▶ **PROBLEM DESCRIPTION**: From the records below, work out how many lines contain "text". Reply with that number alone.

▶ **EXTRACTED RECORDS**:

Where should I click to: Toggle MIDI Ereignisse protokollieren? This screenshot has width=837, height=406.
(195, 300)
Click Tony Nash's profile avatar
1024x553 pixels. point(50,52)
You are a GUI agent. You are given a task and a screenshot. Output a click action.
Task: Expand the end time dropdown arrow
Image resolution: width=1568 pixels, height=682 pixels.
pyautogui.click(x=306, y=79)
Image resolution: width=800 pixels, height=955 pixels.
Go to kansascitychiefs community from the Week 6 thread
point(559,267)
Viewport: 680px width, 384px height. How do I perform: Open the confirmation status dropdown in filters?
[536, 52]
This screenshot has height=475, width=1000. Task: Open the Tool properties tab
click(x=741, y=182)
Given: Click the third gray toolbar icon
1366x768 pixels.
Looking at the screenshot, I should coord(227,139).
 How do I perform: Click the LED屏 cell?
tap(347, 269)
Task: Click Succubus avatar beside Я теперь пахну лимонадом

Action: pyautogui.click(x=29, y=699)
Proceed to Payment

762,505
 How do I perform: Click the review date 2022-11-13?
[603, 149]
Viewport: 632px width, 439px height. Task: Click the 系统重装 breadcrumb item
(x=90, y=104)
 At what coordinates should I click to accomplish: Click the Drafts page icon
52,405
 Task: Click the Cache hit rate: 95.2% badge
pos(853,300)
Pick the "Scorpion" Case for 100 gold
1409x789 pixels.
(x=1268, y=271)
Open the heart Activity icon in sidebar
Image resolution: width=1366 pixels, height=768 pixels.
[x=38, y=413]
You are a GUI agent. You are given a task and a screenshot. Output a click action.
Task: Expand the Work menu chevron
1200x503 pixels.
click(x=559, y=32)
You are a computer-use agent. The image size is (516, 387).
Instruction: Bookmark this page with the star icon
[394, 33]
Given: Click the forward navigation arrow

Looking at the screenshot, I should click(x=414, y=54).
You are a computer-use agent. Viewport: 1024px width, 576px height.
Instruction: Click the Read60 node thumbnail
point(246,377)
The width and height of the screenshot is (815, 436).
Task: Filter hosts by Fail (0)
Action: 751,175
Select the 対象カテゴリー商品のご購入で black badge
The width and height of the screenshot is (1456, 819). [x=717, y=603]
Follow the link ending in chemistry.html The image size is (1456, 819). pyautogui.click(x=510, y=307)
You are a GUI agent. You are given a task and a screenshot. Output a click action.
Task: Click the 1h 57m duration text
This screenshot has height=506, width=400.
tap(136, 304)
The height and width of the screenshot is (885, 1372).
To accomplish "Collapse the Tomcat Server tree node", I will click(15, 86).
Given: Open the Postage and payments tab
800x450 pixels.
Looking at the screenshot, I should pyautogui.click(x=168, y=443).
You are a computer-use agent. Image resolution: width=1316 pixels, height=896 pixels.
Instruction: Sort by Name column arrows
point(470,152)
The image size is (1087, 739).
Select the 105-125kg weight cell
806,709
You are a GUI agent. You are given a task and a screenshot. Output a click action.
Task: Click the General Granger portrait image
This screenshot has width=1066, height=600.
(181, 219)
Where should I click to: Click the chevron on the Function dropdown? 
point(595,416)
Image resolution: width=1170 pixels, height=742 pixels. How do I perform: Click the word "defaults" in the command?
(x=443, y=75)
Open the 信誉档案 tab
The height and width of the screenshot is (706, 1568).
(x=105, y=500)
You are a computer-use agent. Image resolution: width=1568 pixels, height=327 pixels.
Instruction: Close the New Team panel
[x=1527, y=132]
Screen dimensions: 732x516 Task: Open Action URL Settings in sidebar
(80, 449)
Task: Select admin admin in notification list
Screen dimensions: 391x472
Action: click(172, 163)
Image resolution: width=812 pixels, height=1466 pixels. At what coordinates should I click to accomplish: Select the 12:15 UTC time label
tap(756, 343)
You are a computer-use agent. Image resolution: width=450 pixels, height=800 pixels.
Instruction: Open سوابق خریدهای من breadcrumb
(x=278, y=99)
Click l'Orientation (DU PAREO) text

▶ **ANSWER SECTION**: 2